# Goal of the exercise
Please look for the string "this" below and report every line in which it occurs.

# Exercise inputs
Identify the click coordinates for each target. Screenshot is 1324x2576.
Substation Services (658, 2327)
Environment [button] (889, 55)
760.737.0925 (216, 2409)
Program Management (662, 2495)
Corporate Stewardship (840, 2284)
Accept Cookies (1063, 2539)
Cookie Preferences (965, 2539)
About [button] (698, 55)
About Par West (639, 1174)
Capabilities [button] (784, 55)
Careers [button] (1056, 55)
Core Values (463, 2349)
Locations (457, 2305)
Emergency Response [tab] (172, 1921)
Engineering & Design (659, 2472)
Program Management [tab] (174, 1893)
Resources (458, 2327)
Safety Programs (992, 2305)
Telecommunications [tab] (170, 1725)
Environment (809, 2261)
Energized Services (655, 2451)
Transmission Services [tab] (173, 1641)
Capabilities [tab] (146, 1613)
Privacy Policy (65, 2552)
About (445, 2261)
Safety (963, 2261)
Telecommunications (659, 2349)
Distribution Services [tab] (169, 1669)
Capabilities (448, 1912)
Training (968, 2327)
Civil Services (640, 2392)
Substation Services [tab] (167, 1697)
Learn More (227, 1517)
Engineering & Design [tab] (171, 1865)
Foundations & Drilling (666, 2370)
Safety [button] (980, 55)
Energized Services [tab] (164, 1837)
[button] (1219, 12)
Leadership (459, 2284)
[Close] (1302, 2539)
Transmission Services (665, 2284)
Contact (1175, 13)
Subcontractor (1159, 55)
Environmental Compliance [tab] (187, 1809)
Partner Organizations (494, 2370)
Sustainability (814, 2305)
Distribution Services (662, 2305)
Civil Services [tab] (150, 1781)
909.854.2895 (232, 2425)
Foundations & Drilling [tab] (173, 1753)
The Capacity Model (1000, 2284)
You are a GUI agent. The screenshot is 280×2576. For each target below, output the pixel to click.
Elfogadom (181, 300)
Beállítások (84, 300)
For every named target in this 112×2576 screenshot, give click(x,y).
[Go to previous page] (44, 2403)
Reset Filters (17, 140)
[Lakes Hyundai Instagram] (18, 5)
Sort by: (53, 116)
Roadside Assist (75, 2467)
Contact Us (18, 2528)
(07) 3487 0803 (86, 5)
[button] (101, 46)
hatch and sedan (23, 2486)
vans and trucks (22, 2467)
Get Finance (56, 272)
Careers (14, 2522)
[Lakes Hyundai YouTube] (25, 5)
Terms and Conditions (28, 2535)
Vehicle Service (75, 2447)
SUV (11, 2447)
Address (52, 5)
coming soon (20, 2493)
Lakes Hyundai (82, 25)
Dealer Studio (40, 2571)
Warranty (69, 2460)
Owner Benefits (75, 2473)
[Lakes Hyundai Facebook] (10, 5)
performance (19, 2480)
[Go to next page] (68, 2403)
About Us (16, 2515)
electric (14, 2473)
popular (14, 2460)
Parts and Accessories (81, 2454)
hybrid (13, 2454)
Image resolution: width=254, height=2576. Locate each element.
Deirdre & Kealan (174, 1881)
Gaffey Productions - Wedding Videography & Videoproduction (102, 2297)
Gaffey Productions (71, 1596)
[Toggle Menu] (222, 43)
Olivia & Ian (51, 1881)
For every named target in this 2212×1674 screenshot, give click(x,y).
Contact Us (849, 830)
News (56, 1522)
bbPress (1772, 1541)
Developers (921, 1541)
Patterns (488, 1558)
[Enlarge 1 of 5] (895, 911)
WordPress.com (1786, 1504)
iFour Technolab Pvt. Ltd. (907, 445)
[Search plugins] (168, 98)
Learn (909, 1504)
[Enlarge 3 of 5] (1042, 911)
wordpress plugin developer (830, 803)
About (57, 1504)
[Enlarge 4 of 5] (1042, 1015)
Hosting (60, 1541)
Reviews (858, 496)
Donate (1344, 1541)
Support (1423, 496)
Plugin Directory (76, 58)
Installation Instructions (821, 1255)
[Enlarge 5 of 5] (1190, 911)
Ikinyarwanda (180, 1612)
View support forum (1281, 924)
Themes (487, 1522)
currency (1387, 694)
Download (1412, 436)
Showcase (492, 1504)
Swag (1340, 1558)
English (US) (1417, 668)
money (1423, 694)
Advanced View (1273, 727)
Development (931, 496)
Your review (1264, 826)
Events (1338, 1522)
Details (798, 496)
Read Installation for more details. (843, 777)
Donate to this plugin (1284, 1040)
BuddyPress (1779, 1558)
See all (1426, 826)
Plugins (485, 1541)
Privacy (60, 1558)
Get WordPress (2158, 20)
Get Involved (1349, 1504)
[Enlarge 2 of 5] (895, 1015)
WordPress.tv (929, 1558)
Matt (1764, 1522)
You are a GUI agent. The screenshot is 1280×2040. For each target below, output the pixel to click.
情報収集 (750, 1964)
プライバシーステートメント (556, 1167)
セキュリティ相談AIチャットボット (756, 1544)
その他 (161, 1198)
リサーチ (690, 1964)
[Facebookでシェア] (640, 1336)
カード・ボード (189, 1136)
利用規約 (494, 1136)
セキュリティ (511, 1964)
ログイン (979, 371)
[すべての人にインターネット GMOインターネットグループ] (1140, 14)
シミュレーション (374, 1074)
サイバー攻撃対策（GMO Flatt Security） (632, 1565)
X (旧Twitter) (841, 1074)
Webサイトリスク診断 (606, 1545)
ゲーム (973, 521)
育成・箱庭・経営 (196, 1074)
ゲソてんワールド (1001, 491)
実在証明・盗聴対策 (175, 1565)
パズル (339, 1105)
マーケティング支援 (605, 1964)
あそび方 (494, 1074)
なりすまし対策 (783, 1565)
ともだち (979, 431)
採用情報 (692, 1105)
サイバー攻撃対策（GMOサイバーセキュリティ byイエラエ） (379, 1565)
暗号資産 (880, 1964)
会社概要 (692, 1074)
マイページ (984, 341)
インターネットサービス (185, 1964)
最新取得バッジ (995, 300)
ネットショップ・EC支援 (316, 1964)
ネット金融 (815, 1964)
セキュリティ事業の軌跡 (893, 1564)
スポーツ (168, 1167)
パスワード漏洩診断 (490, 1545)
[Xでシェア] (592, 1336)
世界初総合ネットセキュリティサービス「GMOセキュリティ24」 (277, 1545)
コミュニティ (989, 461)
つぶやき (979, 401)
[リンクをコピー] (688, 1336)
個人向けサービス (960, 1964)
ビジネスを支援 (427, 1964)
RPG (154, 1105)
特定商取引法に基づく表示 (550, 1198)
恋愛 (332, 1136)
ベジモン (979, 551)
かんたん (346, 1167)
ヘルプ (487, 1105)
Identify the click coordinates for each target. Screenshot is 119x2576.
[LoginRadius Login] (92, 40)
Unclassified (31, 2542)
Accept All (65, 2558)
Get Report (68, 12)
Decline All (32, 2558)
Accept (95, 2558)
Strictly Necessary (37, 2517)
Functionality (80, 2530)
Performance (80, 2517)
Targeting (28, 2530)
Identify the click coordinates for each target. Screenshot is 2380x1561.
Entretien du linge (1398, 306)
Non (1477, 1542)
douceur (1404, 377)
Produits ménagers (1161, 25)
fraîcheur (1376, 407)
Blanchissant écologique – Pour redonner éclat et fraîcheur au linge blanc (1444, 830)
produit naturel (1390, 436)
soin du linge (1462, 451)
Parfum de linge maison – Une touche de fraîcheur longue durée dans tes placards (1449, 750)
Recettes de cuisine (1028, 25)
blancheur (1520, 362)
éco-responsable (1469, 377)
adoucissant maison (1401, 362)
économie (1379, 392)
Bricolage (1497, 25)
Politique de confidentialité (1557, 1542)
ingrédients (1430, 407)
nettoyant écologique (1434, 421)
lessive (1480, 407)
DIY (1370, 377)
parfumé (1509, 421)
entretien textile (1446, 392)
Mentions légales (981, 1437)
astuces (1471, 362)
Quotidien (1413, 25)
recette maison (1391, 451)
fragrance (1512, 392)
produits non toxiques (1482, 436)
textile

# Exercise answer
For every named target in this 112×2576 screenshot, give click(x,y).
For every named target in this 2212×1674 screenshot, give click(x,y).
Donate to this plugin (1284, 1040)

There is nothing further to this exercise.